* **ABOUT THIS TASK**:
For the word "color", return each line of the data in which it occurs.

* **DATA RECORDS**:
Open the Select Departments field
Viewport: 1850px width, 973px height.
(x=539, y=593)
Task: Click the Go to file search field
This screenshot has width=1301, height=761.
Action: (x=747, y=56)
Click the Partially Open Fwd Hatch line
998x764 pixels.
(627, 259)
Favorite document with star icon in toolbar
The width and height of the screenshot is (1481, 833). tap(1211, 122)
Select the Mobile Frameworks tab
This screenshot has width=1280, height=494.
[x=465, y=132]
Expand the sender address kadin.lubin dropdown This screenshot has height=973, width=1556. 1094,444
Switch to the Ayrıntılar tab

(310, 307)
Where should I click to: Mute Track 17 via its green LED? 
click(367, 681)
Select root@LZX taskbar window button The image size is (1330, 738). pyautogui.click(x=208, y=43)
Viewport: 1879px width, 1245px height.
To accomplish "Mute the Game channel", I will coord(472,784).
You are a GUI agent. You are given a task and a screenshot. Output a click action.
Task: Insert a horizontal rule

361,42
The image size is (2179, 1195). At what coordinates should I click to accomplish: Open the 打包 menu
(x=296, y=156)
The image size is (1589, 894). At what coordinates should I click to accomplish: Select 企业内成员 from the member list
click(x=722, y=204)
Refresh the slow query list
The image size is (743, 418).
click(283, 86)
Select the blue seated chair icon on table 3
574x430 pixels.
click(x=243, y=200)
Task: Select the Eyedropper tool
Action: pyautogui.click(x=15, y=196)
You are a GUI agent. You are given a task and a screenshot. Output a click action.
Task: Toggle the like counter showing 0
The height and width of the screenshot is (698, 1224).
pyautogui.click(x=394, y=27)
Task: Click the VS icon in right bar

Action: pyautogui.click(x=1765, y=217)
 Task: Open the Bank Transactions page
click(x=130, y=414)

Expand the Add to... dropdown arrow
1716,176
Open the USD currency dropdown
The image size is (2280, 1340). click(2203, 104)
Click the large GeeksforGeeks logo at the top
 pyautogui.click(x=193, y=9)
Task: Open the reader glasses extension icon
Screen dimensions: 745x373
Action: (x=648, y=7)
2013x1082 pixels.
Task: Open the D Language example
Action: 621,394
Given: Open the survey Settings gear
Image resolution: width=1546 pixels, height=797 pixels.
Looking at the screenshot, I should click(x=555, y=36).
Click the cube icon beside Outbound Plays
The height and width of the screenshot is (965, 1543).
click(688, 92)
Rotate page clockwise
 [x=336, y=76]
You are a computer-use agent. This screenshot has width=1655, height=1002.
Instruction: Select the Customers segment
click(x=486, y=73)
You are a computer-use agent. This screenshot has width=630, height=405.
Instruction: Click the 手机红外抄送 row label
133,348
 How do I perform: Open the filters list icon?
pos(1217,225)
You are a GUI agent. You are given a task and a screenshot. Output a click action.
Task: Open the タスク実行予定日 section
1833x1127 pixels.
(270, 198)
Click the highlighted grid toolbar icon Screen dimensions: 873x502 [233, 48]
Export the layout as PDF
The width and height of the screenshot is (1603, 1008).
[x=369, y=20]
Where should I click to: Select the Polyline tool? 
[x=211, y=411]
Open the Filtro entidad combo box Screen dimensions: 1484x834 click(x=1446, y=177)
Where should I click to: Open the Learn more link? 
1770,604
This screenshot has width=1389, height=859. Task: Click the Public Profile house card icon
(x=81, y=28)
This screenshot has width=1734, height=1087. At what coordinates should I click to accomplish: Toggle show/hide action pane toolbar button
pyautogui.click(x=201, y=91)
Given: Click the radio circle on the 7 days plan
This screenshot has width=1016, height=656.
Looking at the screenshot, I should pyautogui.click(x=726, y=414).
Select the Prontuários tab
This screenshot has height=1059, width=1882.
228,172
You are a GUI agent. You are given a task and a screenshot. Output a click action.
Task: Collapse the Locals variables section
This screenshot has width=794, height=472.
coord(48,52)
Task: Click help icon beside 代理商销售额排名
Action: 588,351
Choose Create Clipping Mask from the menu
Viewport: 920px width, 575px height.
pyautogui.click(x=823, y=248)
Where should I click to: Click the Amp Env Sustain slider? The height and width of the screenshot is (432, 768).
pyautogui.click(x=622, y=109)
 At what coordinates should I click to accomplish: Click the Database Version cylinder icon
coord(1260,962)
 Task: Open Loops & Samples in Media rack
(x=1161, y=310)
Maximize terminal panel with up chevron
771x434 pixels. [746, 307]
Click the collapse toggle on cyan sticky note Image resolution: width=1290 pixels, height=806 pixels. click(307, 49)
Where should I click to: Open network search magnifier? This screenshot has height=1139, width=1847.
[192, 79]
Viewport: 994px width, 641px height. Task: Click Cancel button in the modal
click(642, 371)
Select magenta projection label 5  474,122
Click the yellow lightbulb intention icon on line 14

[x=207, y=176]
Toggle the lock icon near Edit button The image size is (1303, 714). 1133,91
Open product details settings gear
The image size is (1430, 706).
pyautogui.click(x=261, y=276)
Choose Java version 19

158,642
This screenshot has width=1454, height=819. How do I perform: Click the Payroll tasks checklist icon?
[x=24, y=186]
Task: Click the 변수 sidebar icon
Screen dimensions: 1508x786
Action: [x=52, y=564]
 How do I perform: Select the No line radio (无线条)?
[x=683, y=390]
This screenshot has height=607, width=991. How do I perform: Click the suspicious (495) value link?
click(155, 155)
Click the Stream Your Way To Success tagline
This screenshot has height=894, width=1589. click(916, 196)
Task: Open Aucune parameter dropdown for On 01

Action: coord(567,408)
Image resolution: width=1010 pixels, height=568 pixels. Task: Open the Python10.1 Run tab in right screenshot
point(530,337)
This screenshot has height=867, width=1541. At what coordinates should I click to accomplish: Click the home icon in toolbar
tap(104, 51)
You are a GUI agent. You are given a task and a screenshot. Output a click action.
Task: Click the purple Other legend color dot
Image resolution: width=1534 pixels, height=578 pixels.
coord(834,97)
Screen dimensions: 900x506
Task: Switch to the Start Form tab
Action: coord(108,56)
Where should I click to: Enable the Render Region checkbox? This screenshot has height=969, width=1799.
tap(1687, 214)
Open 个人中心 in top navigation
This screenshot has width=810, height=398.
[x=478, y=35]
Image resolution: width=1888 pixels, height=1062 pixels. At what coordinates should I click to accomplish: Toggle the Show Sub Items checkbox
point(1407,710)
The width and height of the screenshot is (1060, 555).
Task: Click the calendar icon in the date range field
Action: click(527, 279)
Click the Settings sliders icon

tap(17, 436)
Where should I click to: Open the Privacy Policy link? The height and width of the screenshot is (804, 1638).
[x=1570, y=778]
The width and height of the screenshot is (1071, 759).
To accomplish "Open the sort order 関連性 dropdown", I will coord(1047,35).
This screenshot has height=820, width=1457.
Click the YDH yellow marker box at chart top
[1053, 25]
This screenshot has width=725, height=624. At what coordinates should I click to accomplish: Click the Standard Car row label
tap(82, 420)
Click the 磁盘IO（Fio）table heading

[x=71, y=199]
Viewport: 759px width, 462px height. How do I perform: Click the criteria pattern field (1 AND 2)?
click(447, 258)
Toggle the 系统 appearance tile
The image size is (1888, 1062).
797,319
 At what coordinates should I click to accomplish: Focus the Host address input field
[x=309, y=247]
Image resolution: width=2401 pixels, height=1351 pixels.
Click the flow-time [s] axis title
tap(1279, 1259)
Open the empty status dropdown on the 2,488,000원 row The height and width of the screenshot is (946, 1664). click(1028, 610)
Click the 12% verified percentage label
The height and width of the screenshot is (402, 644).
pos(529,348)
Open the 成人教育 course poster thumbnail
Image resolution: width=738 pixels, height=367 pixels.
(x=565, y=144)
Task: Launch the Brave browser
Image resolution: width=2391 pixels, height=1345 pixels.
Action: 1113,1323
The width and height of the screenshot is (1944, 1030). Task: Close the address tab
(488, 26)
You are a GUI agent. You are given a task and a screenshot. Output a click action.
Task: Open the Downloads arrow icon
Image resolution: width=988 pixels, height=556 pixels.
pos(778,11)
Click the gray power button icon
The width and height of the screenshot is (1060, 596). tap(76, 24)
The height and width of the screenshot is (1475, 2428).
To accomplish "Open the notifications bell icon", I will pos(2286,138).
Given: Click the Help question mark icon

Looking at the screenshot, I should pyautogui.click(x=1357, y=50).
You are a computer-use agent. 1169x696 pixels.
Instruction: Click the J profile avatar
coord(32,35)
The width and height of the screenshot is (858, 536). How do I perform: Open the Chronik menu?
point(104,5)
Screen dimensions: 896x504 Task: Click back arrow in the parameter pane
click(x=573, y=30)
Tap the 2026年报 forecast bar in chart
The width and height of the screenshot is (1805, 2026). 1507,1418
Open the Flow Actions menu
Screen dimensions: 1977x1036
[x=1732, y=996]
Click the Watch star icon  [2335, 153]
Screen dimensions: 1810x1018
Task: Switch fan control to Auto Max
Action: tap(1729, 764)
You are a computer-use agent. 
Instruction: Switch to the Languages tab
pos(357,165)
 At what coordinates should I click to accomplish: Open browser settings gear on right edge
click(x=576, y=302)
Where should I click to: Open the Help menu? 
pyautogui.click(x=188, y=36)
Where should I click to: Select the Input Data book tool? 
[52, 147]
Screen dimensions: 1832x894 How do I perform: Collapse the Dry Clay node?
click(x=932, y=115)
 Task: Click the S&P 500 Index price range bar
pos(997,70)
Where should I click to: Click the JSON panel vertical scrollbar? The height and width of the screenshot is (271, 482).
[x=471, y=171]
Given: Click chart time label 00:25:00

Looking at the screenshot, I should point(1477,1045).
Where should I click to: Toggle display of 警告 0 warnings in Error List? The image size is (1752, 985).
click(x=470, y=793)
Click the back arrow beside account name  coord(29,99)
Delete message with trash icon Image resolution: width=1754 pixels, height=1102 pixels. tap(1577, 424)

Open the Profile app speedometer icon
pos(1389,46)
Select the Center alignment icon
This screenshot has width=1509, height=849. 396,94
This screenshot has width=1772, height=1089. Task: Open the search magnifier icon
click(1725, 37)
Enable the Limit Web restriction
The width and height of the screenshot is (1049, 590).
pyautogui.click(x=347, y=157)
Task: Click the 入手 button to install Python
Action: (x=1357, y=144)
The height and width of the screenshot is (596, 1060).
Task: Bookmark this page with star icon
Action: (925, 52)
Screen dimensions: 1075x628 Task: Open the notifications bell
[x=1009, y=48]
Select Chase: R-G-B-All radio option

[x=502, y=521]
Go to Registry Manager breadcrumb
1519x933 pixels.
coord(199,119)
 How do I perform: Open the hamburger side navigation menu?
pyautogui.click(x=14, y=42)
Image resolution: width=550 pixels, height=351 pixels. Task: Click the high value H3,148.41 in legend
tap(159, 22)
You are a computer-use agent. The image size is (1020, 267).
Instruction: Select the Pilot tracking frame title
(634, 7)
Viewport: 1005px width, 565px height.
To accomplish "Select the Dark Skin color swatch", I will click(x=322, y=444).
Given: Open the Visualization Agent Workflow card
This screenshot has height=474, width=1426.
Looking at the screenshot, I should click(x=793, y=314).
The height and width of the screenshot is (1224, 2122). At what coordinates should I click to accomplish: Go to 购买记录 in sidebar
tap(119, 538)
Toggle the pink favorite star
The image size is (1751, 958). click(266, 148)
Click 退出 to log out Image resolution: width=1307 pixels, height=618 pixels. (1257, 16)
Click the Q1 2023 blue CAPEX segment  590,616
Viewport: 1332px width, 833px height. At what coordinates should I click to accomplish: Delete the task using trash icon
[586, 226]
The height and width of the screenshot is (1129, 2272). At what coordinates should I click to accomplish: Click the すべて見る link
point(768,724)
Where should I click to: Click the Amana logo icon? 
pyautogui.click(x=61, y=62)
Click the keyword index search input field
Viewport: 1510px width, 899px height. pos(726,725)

* **SOLUTION FOR THIS TASK**:
Task: Click the purple Other legend color dot
To accomplish "Select the Dark Skin color swatch", I will click(x=322, y=444).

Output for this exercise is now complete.